An overview: After sojourning through yet another new land and telling the old lie about being his sister, Isaac is finally born. Once he is weaned, Sarah insists Hagar and Ishmael are sent away so that Ishmael does not share in the inheritance alongside Isaac. Abraham acquiesces after God assures him that it is the right thing to do. Abraham is directed to sacrifice his remaining son some time afterward, which he also agrees to do, but then God stops him just in time. Years after that, Sarah dies and is buried.


Chapter twenty

This is the journey through to Gerar where they run into Abimelech and the old lie is brought out again. In this chapter there is some excuse that Sarah really is his sister so it wasn’t a big lie, but that is also a lie. Even if she was really his sister, that doesn’t excuse leaving out that she is his wife. It is the “wife” part that Pharaoh, and now Abimelech, got in trouble for. I’ve heard of people talking and preaching on these chapters, but never seen them relayed together like this. First we have this repeat scenario where Abraham doubts that he will get through a situation even though God’s promises to him should assure him that he makes it out of this. If not, how could he have Isaac, the son that was just promised to him? How could God meet him in that very spot from chapter eighteen and find Sarah pregnant with his kid that time the following year? He couldn’t. Sarah could have the child from being pregnant already, but God included that Abraham would be there. This was doubt.

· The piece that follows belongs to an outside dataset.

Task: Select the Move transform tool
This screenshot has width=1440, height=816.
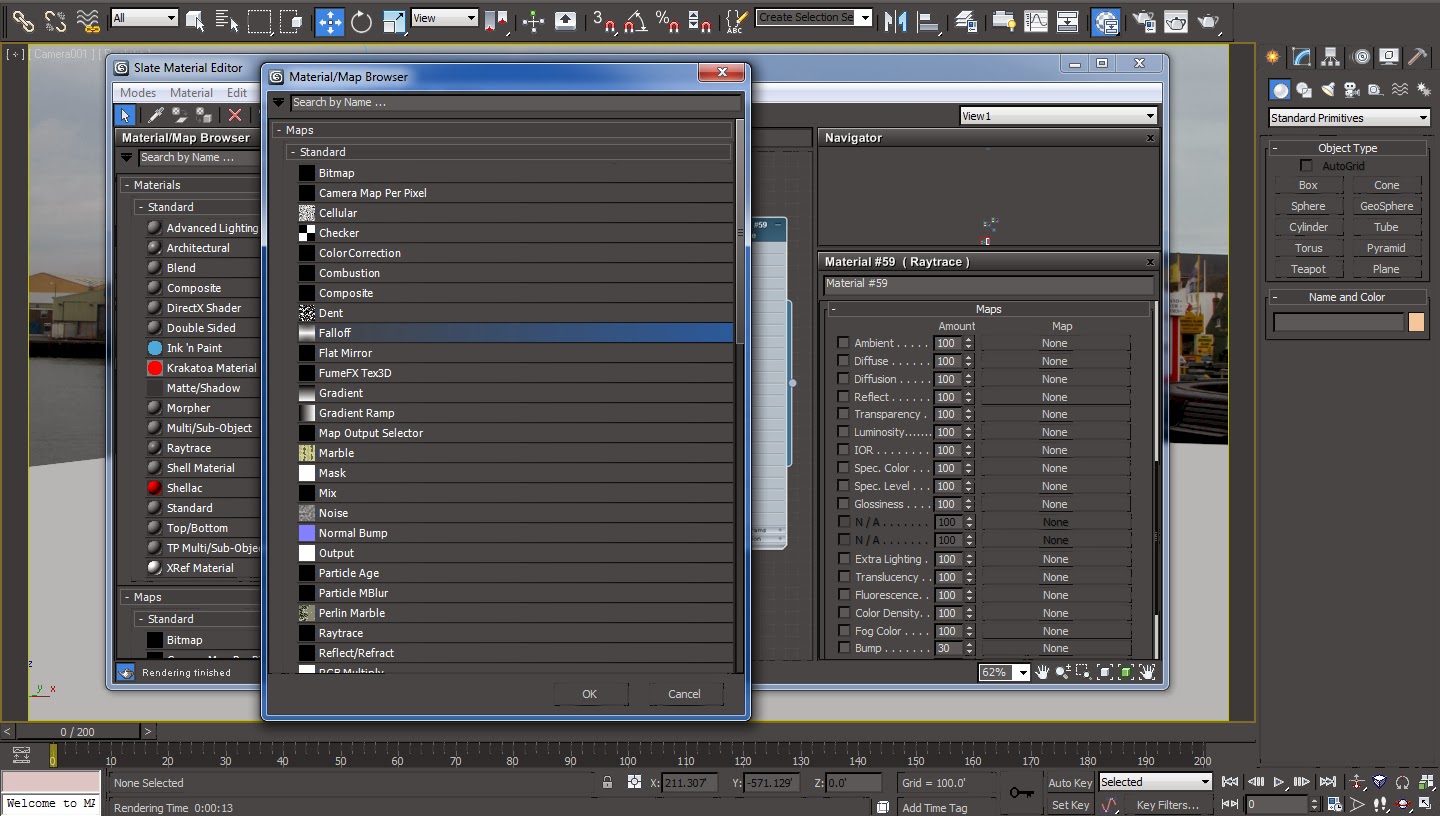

God doesn’t mess around with plagues this time. He visits Abimelech in a dream and just let’s him know in verse three:

Behold, you are a dead man because of the woman whom you have taken, for she is a man’s wife.

Abimelech even double checks and makes sure that it is the woman who said the man with her was her brother? Then Abimelech gives them a bunch of stuff and assures Sarah that it will not look like she was compromised during her stay in any way.


Chapter twenty-one

Isaac is born. He is circumcised and weaned and then there’s a huge party. At the party, Sarah notices Hagar being mean to her son. I know it says that Hagar was just “laughing” in some versions, but mine even has a footnote that “laughing” is used in the sense of “laughing at him” and could be switched with “mocking”. To be weaned, Isaac should be about two years old back then. The story includes that Abraham was 100 years old when Isaac was born and we should remember from part five that Abraham was 86 when Ishmael was born. That makes Ishmael at least fourteen years old and possibly as much as sixteen or seventeen.

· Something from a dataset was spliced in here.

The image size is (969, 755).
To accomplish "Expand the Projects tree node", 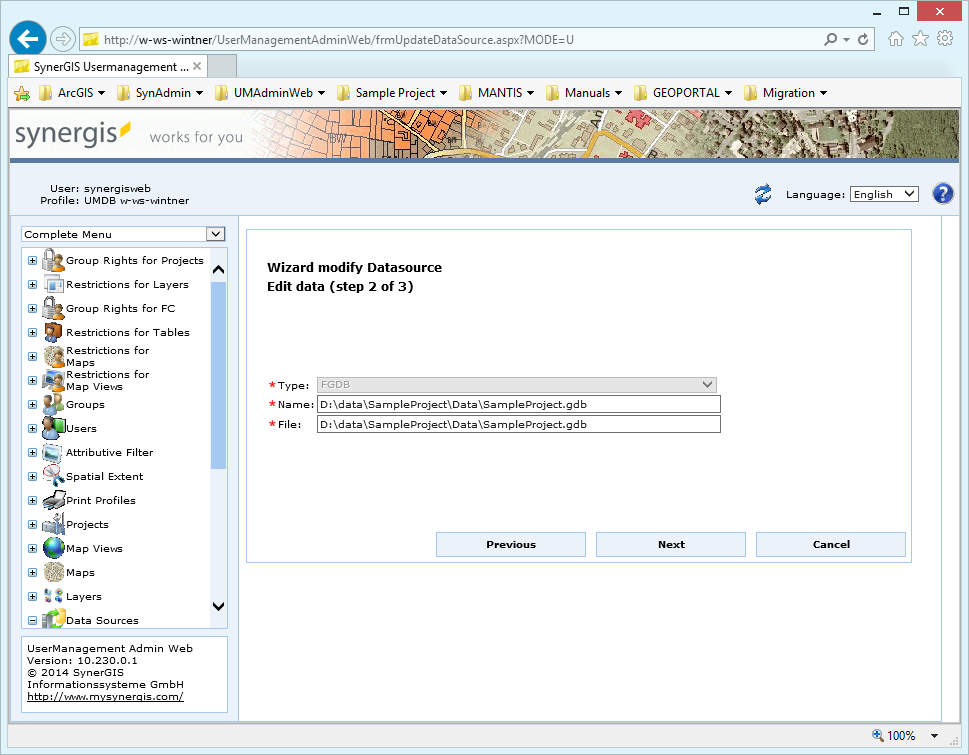I will pos(31,524).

Sarah sees Hagar being mean to her son at his weaning feast and goes to Abraham and insists that she not stay with her son anymore. She may have thought it was the right thing to do for Abraham to have kids with someone else before she had her own, but clearly not anymore. That she doesn’t want Ishmael to share in the inheritance is the only reason given, but I don’t think it’s enough. Hagar was just being mean to a toddler. I’m sure there was plenty of justification in those days to be worried that she might be capable of doing more than that as this toddler grew and squeezed Ishmael out of the picture. There are actually lots of stories throughout time of inheritance and birth order and legitimacy being horrible problems. It sounds like she had plenty to worry about. Was it great for her to have Abraham kick them out? No, it was a nasty request and it didn’t sound like Abraham wanted to do. But he did it.
God’s approval is the final thing that he needed, so he did it. Not reading the passages together, I may have missed it, but this is the first time that Abraham decides to trust that God will fulfill a promise without him interfering with it. God has promised to make Ishmael a nation. God has already admonished Abraham for doubting that He could do anything, even make a barren woman have a child. God doesn’t even just say to go ahead and do it, He promises they will be okay in verses twelve and thirteen:

Be not displeased because of the boy and because of your slave woman. Whatever Sarah says to you, do as she tells you, for through Isaac shall your offspring be named. And I will make a nation of the son of the slave woman also, because he is your offspring.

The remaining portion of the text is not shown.